### [Requirement]
Pictures are to be left out, and only the lines below starting at the one with "Open the Normal blend mode dropdown" and ending at the one with "Open the profile" are to be reproduced, each exactly, both ends included.

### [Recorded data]
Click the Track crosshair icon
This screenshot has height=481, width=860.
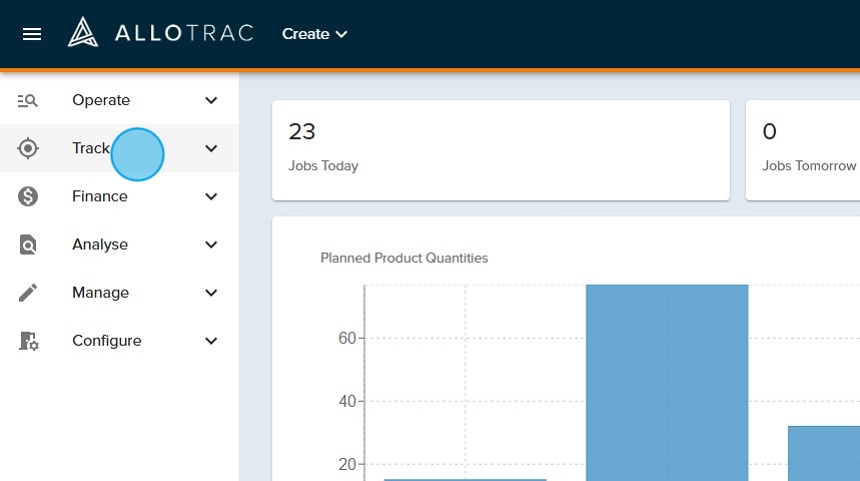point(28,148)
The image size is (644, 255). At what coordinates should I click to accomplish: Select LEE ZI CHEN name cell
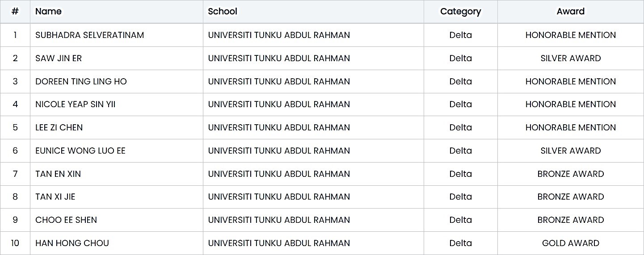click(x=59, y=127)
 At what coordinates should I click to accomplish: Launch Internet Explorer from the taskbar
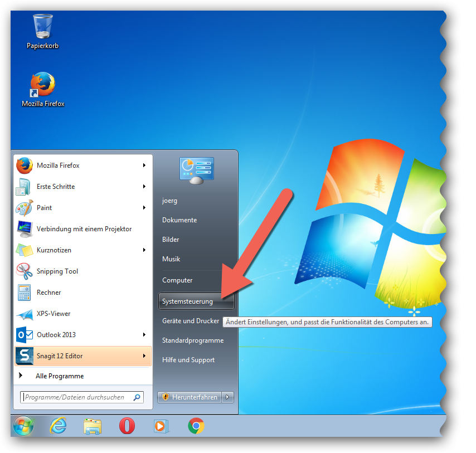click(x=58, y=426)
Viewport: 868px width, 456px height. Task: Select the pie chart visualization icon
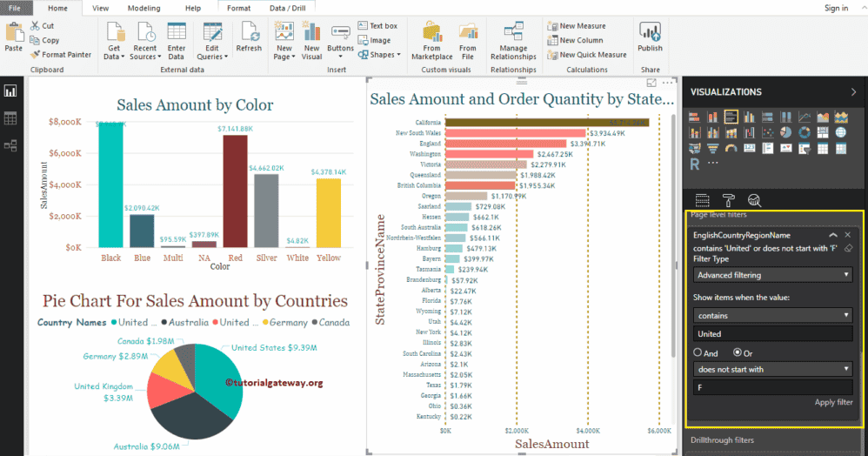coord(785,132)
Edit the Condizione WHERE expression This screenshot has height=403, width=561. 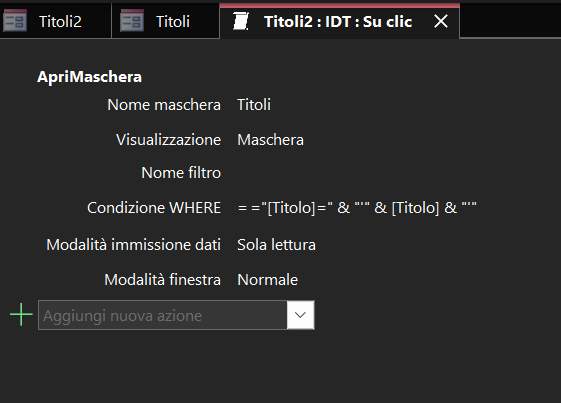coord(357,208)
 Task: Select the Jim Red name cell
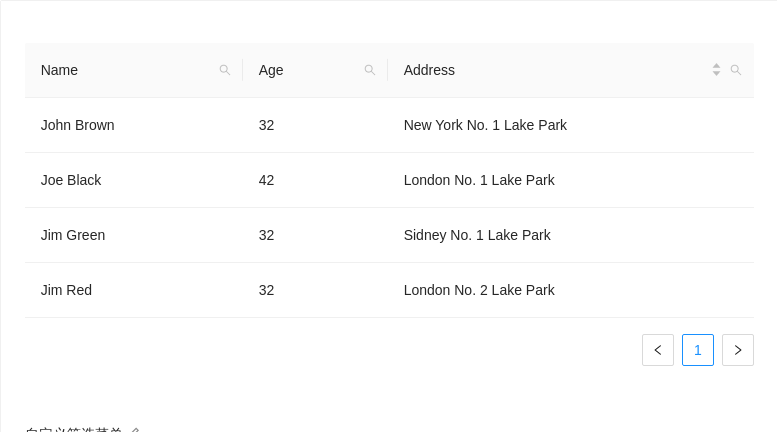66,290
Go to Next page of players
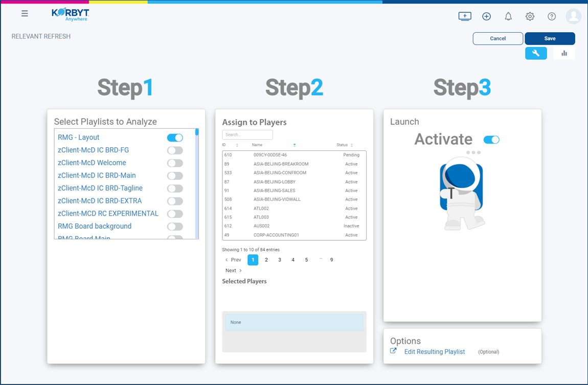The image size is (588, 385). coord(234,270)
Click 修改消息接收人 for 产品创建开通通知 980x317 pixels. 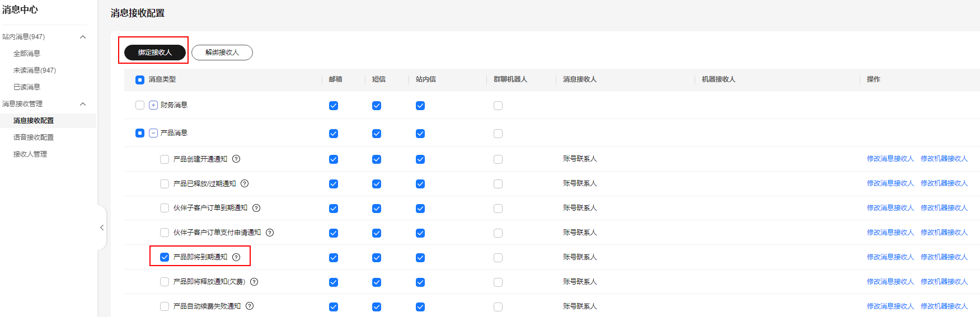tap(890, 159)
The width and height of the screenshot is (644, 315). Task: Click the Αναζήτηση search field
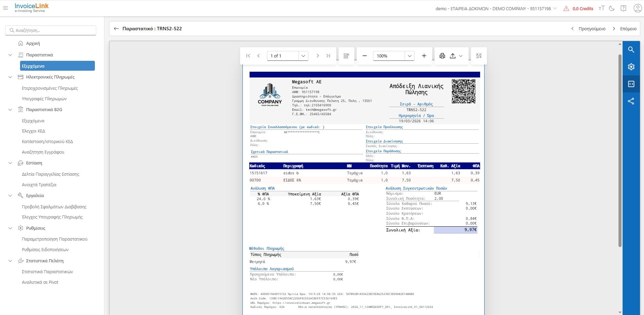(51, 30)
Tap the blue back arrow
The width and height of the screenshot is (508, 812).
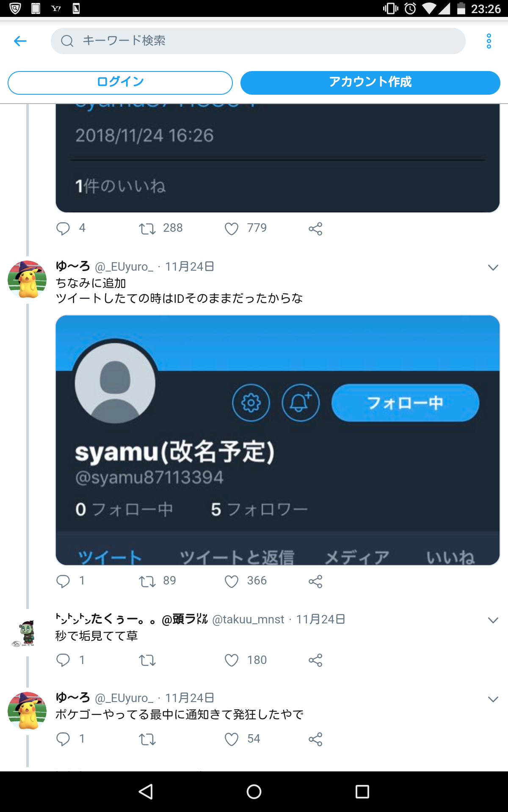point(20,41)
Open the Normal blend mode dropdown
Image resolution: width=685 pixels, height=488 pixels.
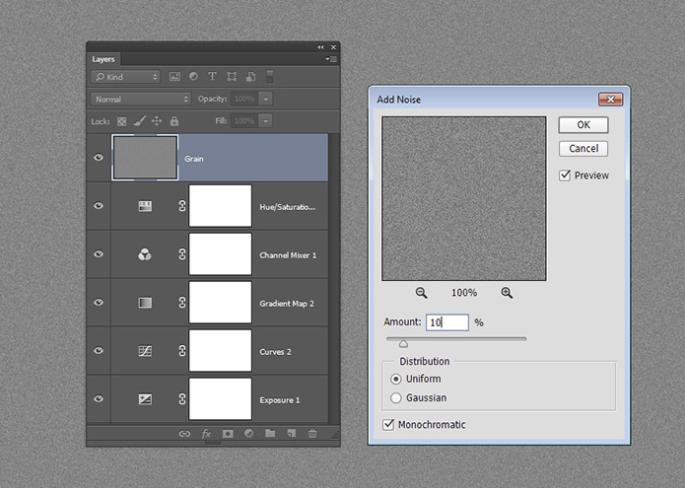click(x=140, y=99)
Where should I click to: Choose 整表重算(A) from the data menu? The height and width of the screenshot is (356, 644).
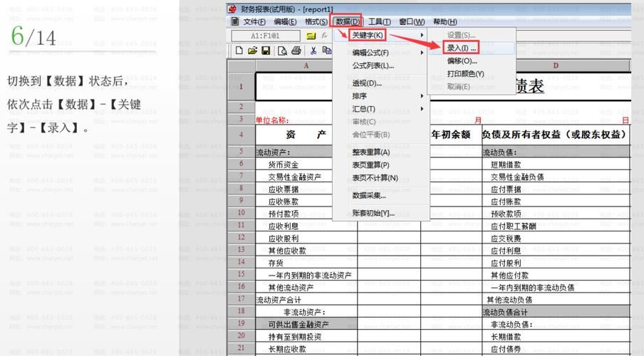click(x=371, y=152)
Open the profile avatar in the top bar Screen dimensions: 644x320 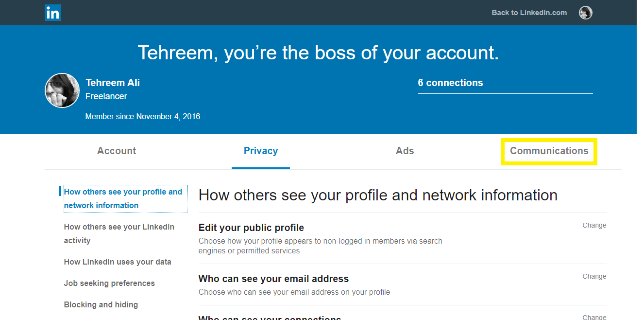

* * *

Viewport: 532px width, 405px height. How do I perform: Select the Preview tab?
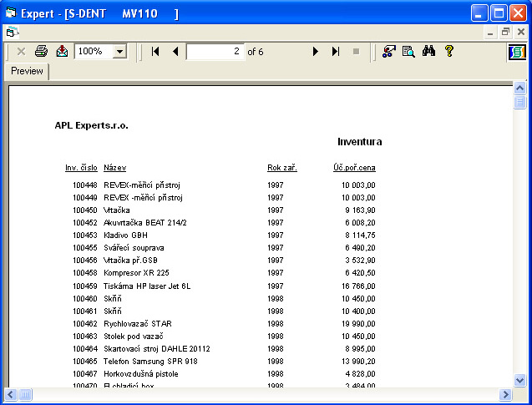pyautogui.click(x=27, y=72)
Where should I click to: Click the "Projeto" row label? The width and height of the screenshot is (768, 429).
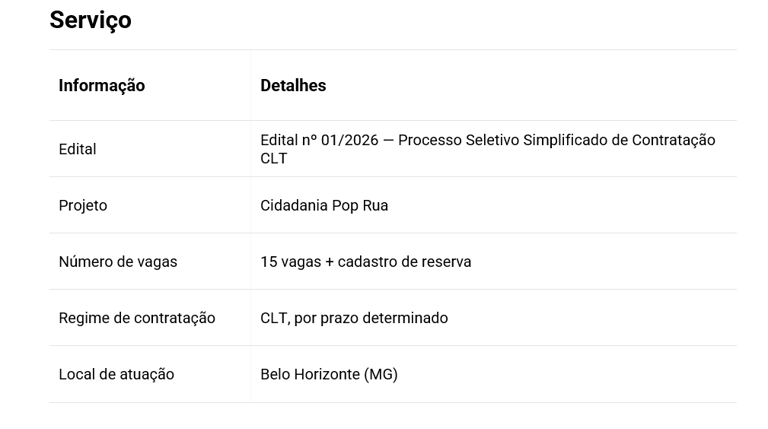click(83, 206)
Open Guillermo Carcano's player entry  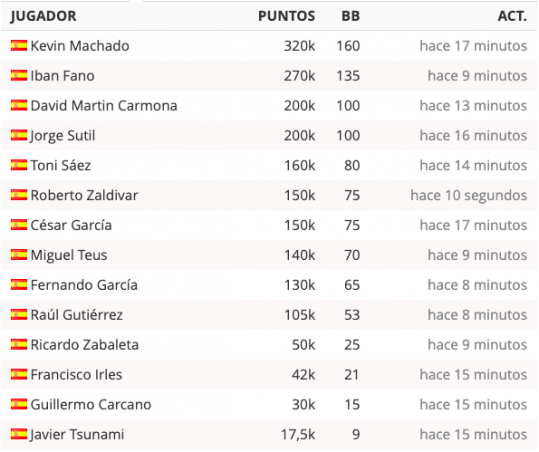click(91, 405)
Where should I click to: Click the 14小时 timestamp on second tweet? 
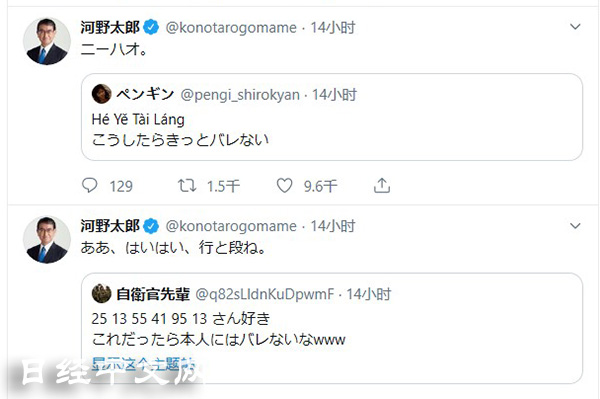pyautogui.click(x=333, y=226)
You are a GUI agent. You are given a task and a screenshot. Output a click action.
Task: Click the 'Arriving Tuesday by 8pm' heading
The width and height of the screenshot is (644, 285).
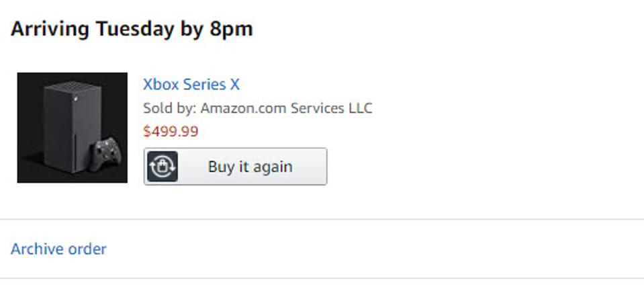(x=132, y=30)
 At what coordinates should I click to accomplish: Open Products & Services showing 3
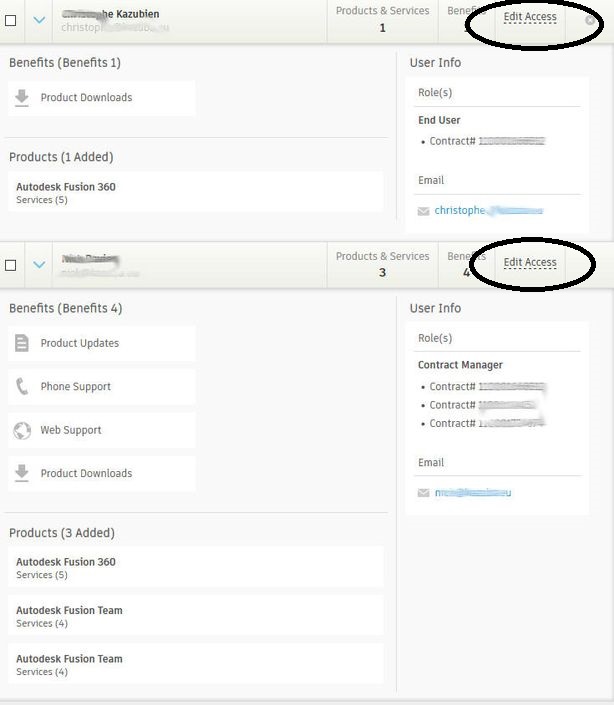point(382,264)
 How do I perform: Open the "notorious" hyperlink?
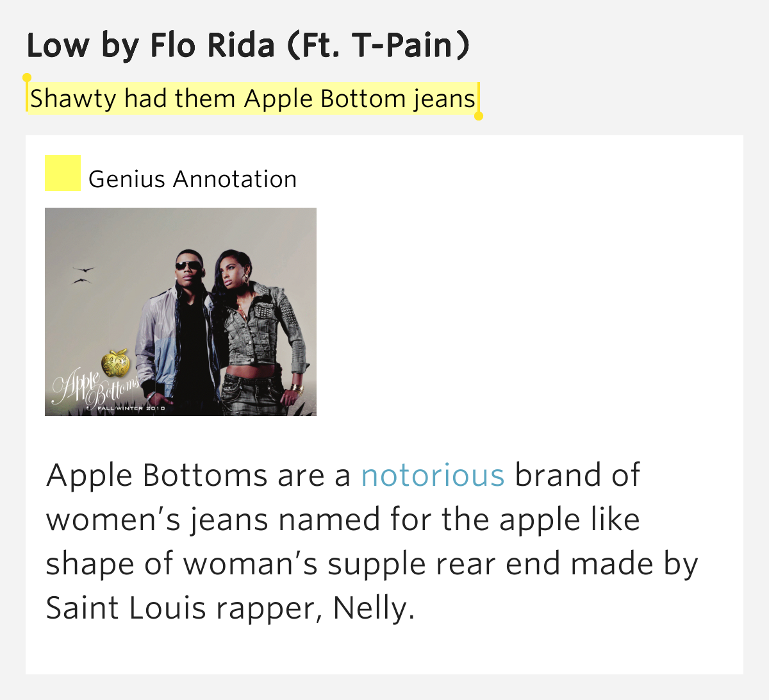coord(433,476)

### [Written answer]
Open the Normal blend mode dropdown
Image resolution: width=685 pixels, height=488 pixels.
click(x=140, y=99)
Where should I click to: Choose 整表重算(A) from the data menu? The height and width of the screenshot is (356, 644).
click(x=371, y=152)
Open the profile avatar in the top bar Screen dimensions: 644x320 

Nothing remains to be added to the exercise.